As Sanofi declares strong early sales for Beyfortus in its second RSV season, the French pharma is confident that it would still come out on top against potential competitor Merck because its antibody has set a “high bar to surpass.”
While the vaccine market has garnered most of the attention in RSV, infant antibodies were in the spotlight last week, when Merck said it is working toward a US approval next year armed with positive registrational data for its antibody contender, clesrovimab.
François-Xavier RogerWhile both prophylactic products are monoclonal antibodies targeting RSV, “they are actually quite different,” Sanofi CFO François-Xavier Roger said during a company earnings call with the media Friday.
With the caveat of cross-trial comparisons, AstraZeneca-partnered Beyfortus reduced medically-attended lower respiratory tract infections from RSV by almost 75% in its registrational study in healthy infants, suggesting “higher efficacy” compared with Merck’s candidate at 60.4%, Roger said. Sanofi’s product also benefits from real-world data in more than 75,000 infants, which show it matches or exceeds efficacy seen in clinical trials, establishing a “high bar to surpass” for Merck, he added.
In Q3, Beyfortus sales were almost 382% higher compared with the same time last year, reaching €645 million ($698 million) and beating analyst consensus estimates of €360 million ($389 million). This quarter’s growth was driven by “early deliveries in the US” and rollout in several new markets, including Canada, France and Germany, according to Sanofi.
Roger said the early Beyfortus orders do not necessarily indicate whether the RSV season will end earlier than usual. Even without the “favorable timing” of early shipment, “we would have stayed with a very attractive level of growth in the quarter,” he added.
In this year’s Q1, the pharma had supply constraints with extremely high demand in its first RSV season on the market. Beyfortus is closing in on blockbuster status, making €845 million ($914 million) in the year to date. Sanofi projects €1.5 million ($1.6 million) in Beyfortus sales this year.
The Q3 sales boost for Beyfortus supported Sanofi’s overall vaccine arm performance, which grew 25% from the same time last year to €3.8 billion ($4.1 billion). The drugmaker’s broader biopharma sales hit €12.2 billion ($13.2 billion), exceeding consensus estimates of €11.4 billion ($12.3 billion).

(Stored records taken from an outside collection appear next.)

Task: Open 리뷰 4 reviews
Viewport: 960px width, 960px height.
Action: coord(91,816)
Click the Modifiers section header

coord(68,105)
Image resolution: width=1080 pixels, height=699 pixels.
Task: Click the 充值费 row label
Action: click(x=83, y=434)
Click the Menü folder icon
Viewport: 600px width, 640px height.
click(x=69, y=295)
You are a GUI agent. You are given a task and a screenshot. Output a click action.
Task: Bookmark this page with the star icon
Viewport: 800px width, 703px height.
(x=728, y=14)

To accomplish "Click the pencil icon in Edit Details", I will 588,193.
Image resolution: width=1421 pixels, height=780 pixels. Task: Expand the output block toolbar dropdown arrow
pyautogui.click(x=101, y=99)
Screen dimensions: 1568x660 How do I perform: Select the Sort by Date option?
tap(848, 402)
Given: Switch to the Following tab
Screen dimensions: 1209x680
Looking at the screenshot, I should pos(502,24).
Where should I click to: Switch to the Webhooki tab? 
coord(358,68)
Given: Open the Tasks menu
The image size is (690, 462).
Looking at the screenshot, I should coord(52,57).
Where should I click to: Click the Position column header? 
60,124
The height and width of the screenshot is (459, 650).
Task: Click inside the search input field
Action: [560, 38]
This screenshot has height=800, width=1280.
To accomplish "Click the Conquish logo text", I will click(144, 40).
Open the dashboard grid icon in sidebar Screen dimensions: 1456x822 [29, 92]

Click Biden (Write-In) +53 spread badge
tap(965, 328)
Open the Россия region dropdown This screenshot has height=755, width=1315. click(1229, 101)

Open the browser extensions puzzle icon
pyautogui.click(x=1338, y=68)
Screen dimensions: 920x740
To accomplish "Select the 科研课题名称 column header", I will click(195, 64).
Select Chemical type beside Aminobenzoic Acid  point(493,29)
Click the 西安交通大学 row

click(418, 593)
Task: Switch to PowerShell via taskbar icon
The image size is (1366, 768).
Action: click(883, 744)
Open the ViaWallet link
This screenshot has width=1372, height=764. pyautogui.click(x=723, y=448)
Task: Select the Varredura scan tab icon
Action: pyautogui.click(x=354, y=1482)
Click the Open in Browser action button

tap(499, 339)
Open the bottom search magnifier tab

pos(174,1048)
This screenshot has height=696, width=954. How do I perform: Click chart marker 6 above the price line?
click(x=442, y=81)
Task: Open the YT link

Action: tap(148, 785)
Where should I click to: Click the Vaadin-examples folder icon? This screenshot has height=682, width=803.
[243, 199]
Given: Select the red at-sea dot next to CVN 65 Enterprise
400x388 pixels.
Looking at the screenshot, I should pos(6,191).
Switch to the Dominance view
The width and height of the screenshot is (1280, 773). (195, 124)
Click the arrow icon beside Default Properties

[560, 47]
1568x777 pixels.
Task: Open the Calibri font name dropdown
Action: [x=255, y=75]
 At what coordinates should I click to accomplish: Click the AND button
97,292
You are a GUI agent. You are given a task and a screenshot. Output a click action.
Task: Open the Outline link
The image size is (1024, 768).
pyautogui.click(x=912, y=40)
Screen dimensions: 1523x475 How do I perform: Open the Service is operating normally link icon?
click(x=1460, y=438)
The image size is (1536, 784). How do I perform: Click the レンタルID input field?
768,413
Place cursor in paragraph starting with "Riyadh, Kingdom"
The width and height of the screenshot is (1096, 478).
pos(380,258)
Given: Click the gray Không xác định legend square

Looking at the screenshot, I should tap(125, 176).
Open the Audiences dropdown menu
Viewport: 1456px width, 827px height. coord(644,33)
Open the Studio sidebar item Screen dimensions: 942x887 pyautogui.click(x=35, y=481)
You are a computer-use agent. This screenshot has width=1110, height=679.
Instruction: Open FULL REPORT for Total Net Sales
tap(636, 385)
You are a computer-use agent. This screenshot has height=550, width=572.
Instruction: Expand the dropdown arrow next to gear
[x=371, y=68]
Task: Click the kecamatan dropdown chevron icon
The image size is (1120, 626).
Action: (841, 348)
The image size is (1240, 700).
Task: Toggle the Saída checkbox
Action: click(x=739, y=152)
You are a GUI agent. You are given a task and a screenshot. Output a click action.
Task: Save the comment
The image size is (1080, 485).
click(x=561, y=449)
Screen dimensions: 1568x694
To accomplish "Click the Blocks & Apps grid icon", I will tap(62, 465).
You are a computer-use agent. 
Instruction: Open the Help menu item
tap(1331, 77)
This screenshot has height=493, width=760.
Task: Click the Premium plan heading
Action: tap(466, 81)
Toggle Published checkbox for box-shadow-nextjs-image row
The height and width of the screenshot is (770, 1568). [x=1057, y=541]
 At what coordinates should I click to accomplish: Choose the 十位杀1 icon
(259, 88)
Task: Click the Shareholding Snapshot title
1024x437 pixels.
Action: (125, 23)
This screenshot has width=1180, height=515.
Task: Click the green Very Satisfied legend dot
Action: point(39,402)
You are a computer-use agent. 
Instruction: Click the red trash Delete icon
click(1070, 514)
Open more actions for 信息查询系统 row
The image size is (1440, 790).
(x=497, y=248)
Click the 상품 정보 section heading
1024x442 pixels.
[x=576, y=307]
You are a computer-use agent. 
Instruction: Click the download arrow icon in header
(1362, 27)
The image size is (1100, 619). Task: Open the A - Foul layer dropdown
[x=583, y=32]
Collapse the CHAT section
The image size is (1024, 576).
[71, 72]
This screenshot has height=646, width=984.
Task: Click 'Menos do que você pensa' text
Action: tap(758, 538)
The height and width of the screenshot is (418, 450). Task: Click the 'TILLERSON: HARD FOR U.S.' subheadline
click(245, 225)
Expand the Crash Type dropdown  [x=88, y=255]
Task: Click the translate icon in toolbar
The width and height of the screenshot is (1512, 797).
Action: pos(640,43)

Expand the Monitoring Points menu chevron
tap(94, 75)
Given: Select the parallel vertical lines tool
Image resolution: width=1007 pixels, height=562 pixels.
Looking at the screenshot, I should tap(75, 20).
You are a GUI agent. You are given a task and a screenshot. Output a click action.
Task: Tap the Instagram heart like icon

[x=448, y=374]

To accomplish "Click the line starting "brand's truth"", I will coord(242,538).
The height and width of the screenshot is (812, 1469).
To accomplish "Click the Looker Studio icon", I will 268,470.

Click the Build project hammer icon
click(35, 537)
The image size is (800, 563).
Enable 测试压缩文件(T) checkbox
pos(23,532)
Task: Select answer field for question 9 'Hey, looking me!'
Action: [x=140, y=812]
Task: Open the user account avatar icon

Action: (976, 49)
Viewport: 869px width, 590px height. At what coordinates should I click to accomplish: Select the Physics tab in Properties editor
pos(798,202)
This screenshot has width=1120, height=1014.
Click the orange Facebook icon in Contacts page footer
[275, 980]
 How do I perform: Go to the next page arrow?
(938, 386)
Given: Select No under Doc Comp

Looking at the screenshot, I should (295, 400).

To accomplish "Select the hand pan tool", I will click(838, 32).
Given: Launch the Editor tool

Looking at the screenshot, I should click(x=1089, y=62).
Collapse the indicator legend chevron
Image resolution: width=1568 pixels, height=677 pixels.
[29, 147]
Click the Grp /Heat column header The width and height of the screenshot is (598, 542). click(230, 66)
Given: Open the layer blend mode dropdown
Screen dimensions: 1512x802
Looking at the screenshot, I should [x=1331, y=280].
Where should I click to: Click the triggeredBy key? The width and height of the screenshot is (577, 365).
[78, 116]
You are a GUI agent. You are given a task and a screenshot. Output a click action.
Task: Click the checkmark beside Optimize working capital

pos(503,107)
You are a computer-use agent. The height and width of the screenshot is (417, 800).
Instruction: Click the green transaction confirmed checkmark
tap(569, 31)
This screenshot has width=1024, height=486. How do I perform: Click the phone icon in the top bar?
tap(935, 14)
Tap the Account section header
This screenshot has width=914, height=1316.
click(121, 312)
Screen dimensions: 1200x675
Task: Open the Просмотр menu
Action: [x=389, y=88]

Beyfortus secured FDA approval in July 2023 and got a unanimous recommendation from the CDC’s vaccine advisory committee one month later for all infants under eight months of age ahead of their first RSV season.
Elsewhere, Sanofi reported that Dupixent did not meet the primary endpoint in a Phase 3 trial in people with uncontrolled and severe chronic itch of unknown origin, although it showed “nominal improvements” in all other endpoints. Sanofi still intends to go ahead with a second Phase 3 trial in the indication as planned.
Editor’s note: This article was updated with more context.